■ Task details
Only one stretch of the records below is wanted: the lines from the one holding "You are a computer-use" through the one holding "Instruction: Click the Learn more link". Return it exactly, both ends included.

■ Record extracts
== Segment start ==

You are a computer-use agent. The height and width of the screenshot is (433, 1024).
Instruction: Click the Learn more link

== Segment end ==
== Segment start ==

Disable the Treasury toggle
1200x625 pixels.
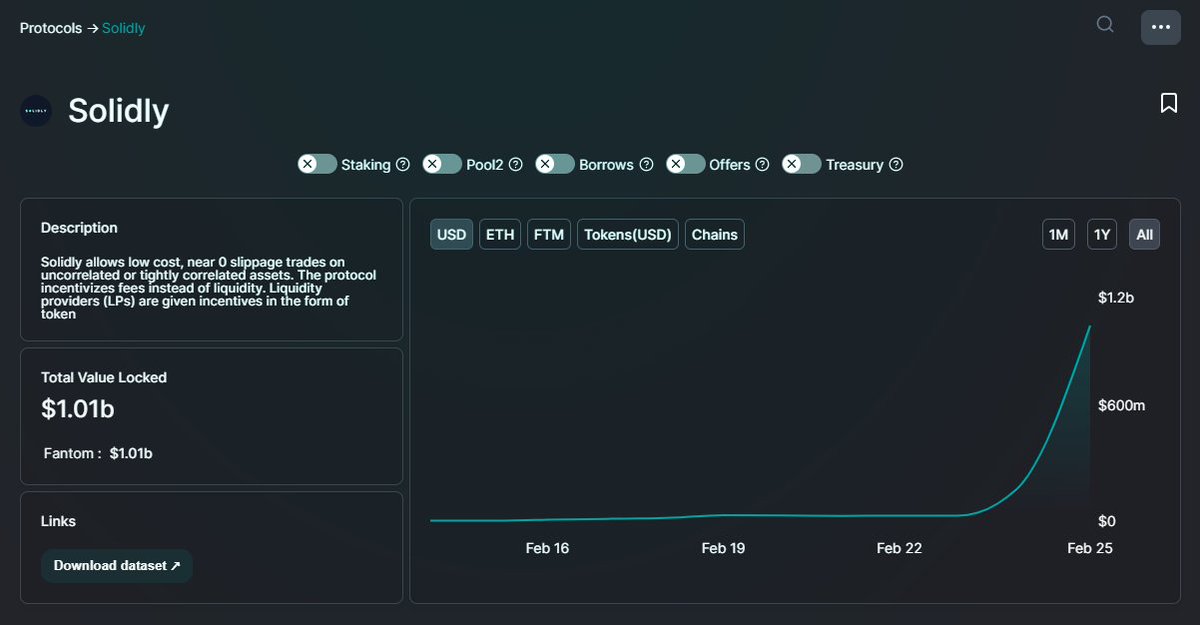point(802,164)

== Segment end ==

■ Output for this exercise
You are a computer-use agent. The height and width of the screenshot is (433, 1024).
Instruction: Click the Learn more link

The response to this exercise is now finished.